L’ autre a le tort d’avoir été un des caciques du pouvoir d’Omar Bongo Ondimba. Gabonais comme peuvent le revendiquer ses origines lointaines, Jean Ping a senti la moutarde lui monter au nez lorsque le petit héritier, devenu président, a refusé de l’adouber pour un deuxième mandat à la tête de l’Union Africaine. On se souvient que de son vivant, Omar Bongo avait usé de son influence pour que le macaron lui soit accordé en 2008.

 

Mais, comment, diantre, Ali à qui Jean Ping a offert son premier costard de jeune premier quand il faisait de la musique soul, comment peut-il lui refuser cette reconduction ? Le tonton a eu tellement mal que, revenu au pays en 2012, il a découvert par miracle que le PDG — son parti d’origine — était mal géré et qu’il fallait prendre ses distances avec son chef. Au Gabon, comme partout en Afrique, lorsqu’on ne vous garantit pas vos intérêts personnels et immédiats, vous devenez opposant. Et ici, comme partout en Afrique, l’opposition, pour le pouvoir, c’est de la petite vermine qu’il faut réduire, casser, en faire du fumier pour le jardin du voisin.

 

Entre Ping et Bongo, le débat n’est pas aussi élevé, aussi aérien, contrairement à ce qu’on pourrait penser. C’est une question d’intérêts personnels érigée en opposition d’idées ou en visions du monde antagoniques.

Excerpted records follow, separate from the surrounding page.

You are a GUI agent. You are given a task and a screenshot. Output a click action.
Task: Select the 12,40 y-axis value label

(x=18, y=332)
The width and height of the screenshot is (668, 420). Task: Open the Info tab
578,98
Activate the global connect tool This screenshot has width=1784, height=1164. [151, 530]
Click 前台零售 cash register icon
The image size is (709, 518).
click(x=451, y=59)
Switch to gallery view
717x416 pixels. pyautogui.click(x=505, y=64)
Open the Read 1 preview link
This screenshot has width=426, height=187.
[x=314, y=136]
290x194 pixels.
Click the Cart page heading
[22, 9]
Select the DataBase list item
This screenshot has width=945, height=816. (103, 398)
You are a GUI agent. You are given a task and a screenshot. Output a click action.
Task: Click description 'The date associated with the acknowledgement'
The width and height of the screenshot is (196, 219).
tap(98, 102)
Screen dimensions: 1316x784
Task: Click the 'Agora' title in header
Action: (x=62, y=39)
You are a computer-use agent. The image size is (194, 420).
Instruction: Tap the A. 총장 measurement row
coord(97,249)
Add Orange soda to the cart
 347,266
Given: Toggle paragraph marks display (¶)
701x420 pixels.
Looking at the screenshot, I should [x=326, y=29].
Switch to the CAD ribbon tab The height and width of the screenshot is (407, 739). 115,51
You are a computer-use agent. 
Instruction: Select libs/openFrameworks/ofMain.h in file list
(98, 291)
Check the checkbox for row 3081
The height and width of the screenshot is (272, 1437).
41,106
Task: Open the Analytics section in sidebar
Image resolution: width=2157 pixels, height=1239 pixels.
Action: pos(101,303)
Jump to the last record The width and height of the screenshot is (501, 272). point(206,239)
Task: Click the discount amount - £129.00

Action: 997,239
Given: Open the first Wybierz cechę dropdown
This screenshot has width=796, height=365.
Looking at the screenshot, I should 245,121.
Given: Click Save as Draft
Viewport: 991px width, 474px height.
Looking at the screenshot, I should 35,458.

Et l’élection présidentielle en a fait éclater au grand jour la véhémence.

 

En réalité, c’est la guerre de deux jouisseurs, de deux barons du système Bongo père, obnubilés par la conquête ou la confiscation du pouvoir. Si l’un utilise les forces armées, l’autre instrumentalise la jeunesse. Au milieu, se trouve le peuple, pris en otage, devenu le jouet, la balle sur laquelle les deux parties tapent. Exactement comme dans un jeu de tennis de table. Un jeu de ping-bong.